▶ _YOUR INSTRUCTIONS_
Count each line below that has "sidebar" anywhere in it. Answer with the total alone.

▶ _INPUT MATERIAL_
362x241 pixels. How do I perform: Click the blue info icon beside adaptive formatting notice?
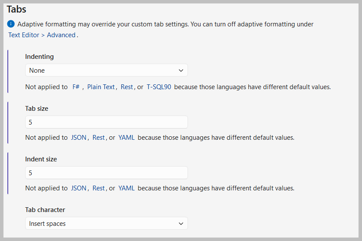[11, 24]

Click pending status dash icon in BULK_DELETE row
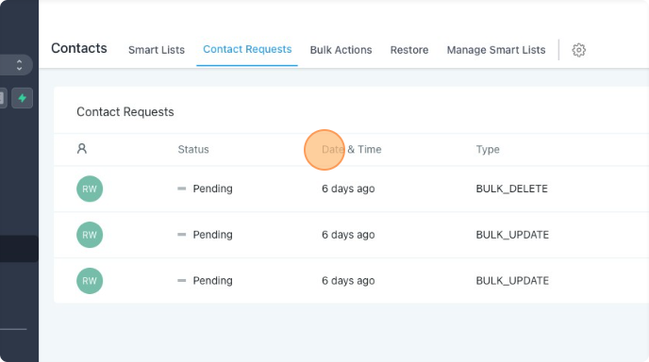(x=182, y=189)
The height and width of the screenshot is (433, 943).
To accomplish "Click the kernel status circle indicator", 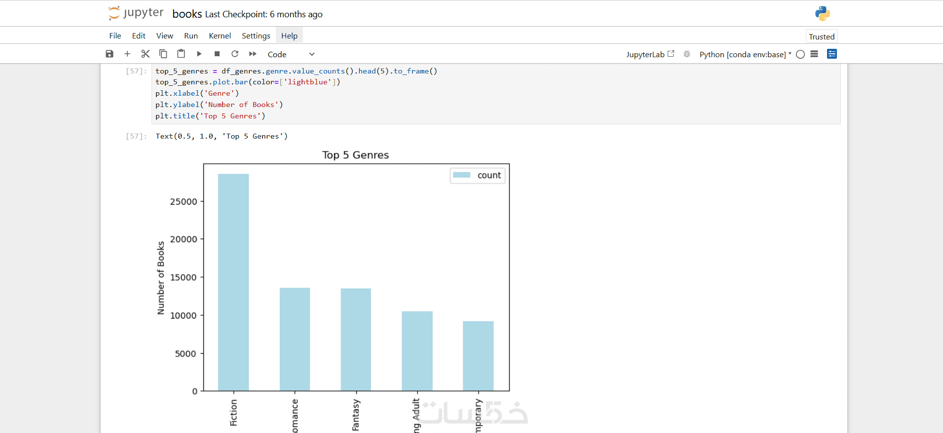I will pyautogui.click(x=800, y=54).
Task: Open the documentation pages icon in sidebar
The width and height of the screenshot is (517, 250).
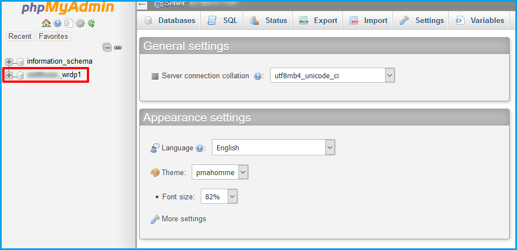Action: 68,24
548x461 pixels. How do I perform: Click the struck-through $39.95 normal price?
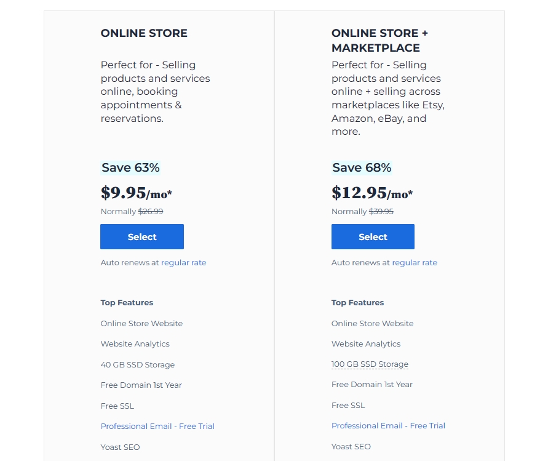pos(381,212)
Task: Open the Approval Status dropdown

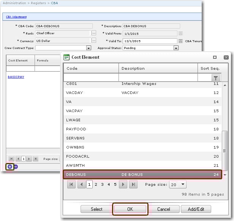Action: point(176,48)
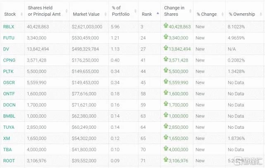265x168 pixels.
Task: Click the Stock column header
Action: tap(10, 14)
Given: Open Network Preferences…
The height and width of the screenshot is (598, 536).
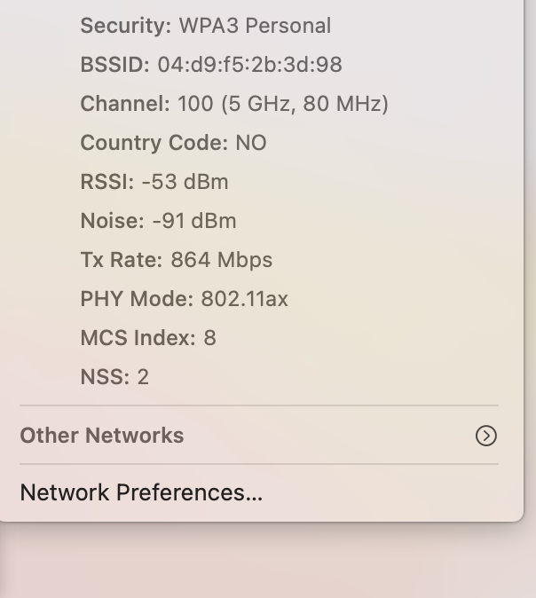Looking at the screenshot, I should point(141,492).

* * *

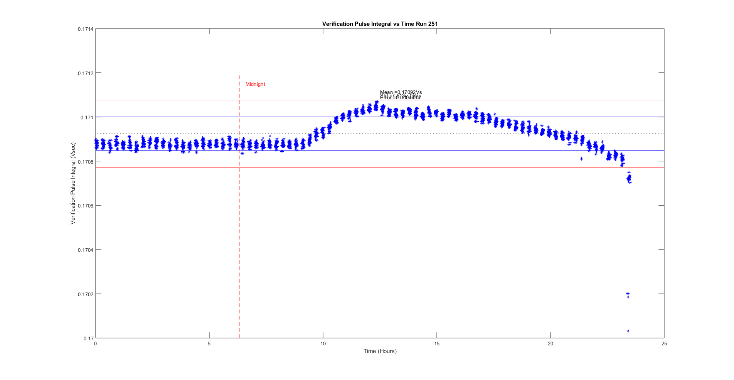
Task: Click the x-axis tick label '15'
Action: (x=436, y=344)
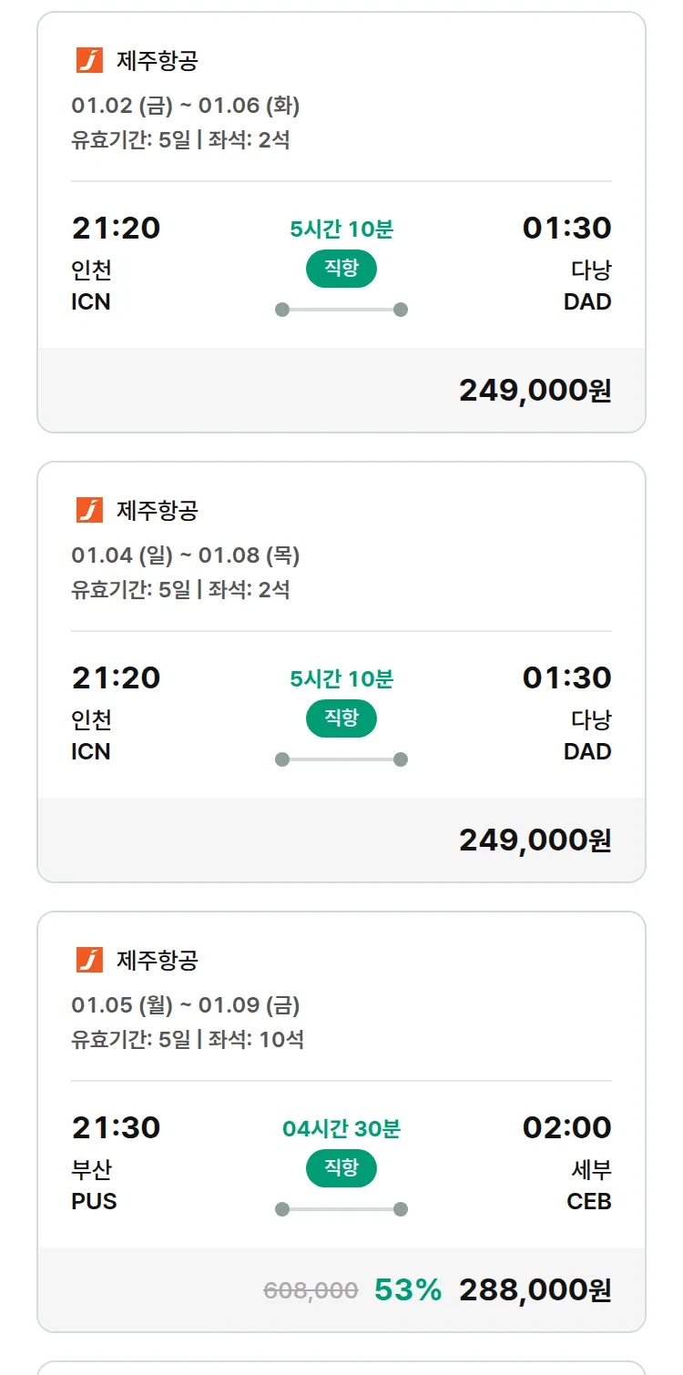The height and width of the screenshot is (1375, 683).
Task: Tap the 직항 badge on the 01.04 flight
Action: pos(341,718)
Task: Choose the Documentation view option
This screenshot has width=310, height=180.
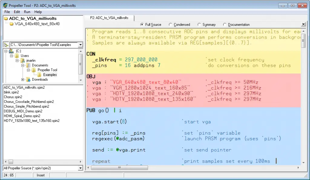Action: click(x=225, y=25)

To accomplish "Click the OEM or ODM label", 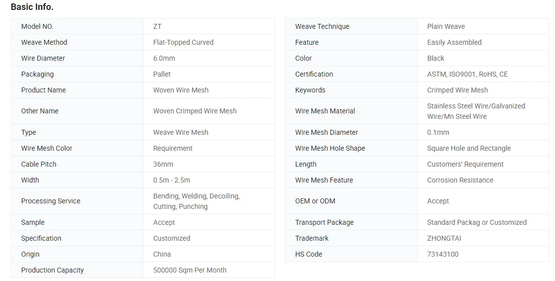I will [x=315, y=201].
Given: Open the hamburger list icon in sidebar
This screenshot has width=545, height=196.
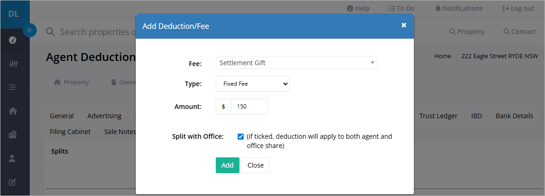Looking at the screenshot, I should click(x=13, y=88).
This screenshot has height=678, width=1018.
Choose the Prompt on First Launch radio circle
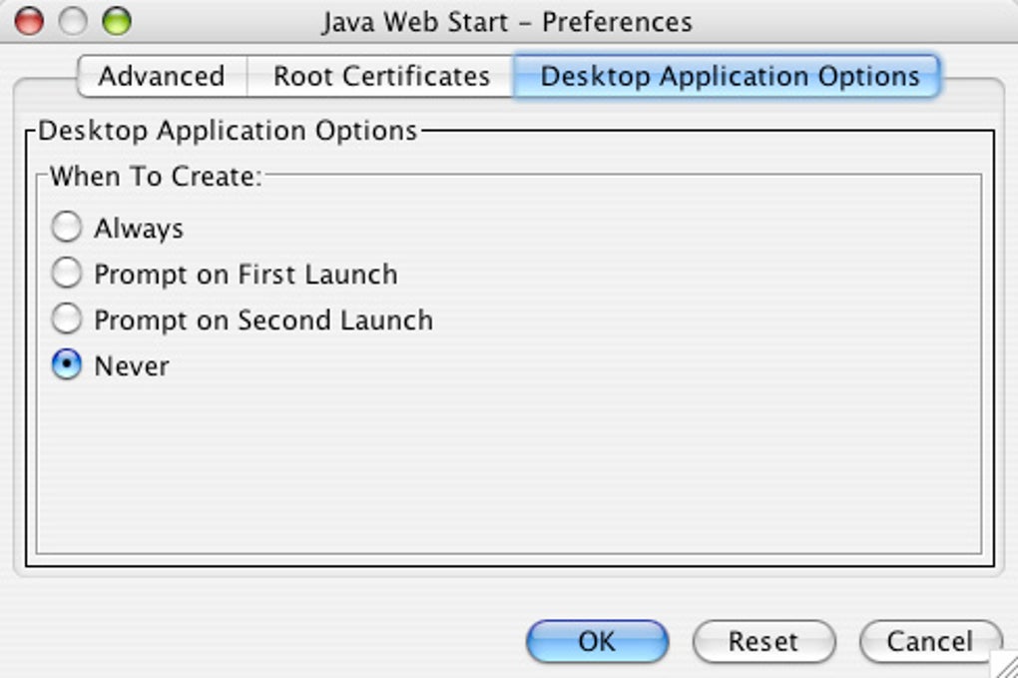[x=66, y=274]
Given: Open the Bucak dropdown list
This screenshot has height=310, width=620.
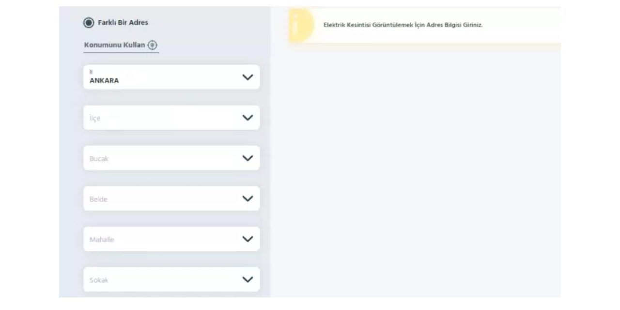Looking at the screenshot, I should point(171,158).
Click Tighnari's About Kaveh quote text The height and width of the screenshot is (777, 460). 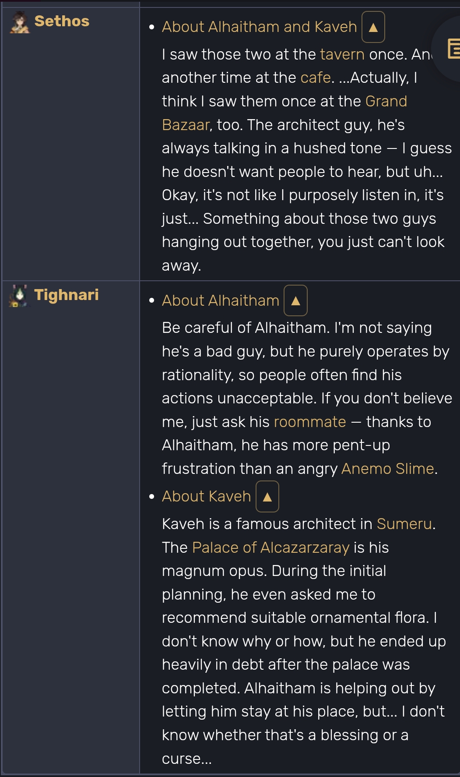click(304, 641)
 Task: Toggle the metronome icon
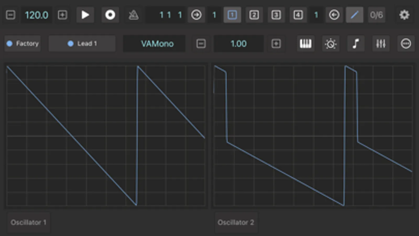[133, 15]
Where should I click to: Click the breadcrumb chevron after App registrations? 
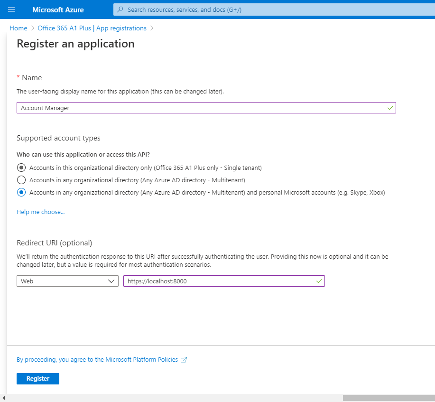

...

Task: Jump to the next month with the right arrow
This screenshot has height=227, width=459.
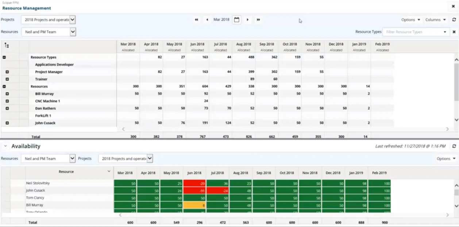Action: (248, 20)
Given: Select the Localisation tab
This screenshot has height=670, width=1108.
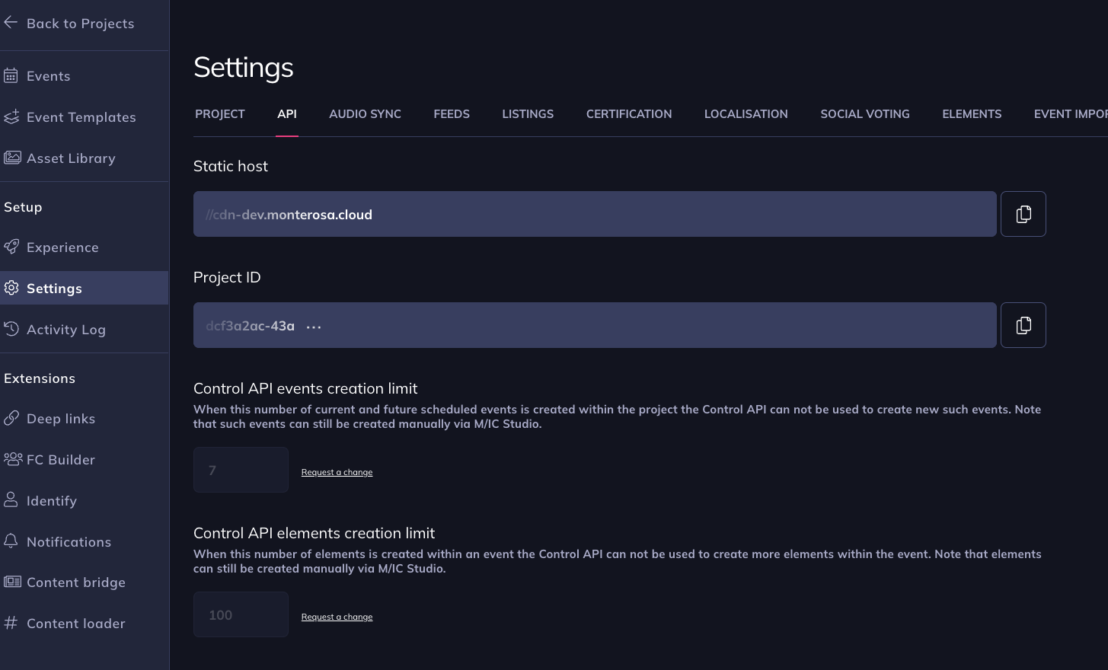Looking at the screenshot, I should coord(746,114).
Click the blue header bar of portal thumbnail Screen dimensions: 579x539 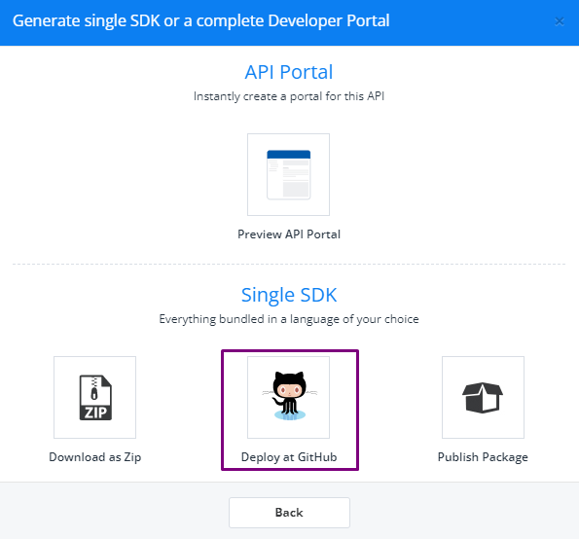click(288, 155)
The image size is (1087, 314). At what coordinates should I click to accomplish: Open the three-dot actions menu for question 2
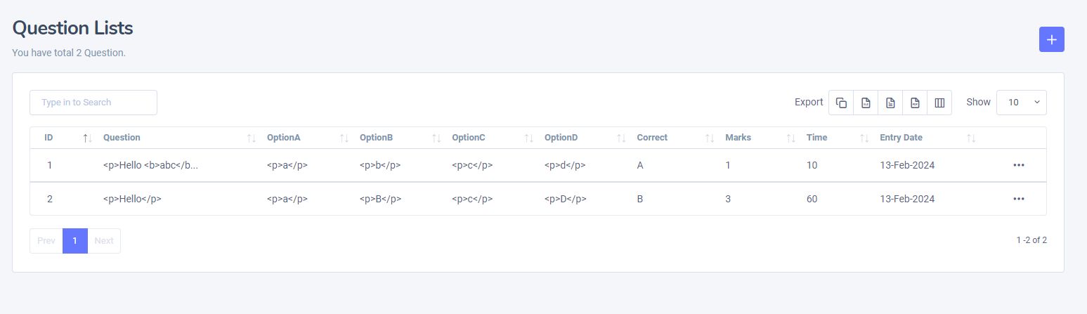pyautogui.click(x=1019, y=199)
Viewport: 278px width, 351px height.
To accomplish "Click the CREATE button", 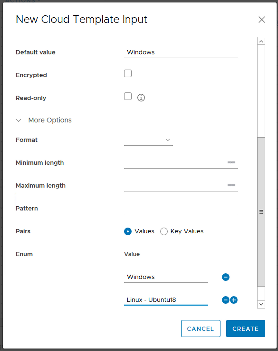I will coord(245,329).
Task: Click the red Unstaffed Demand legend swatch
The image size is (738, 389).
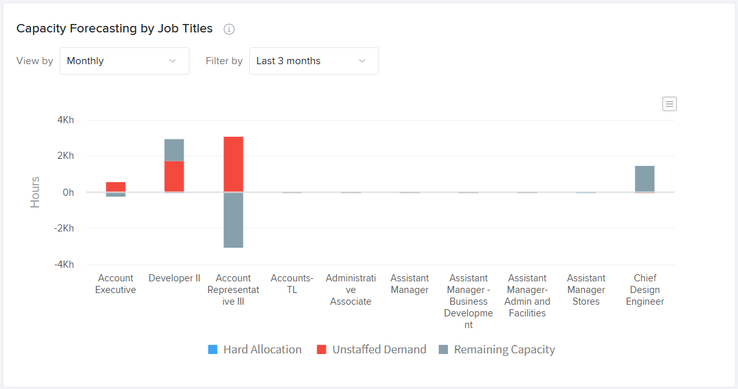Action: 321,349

▶ _EXPECTED ANSWER_
2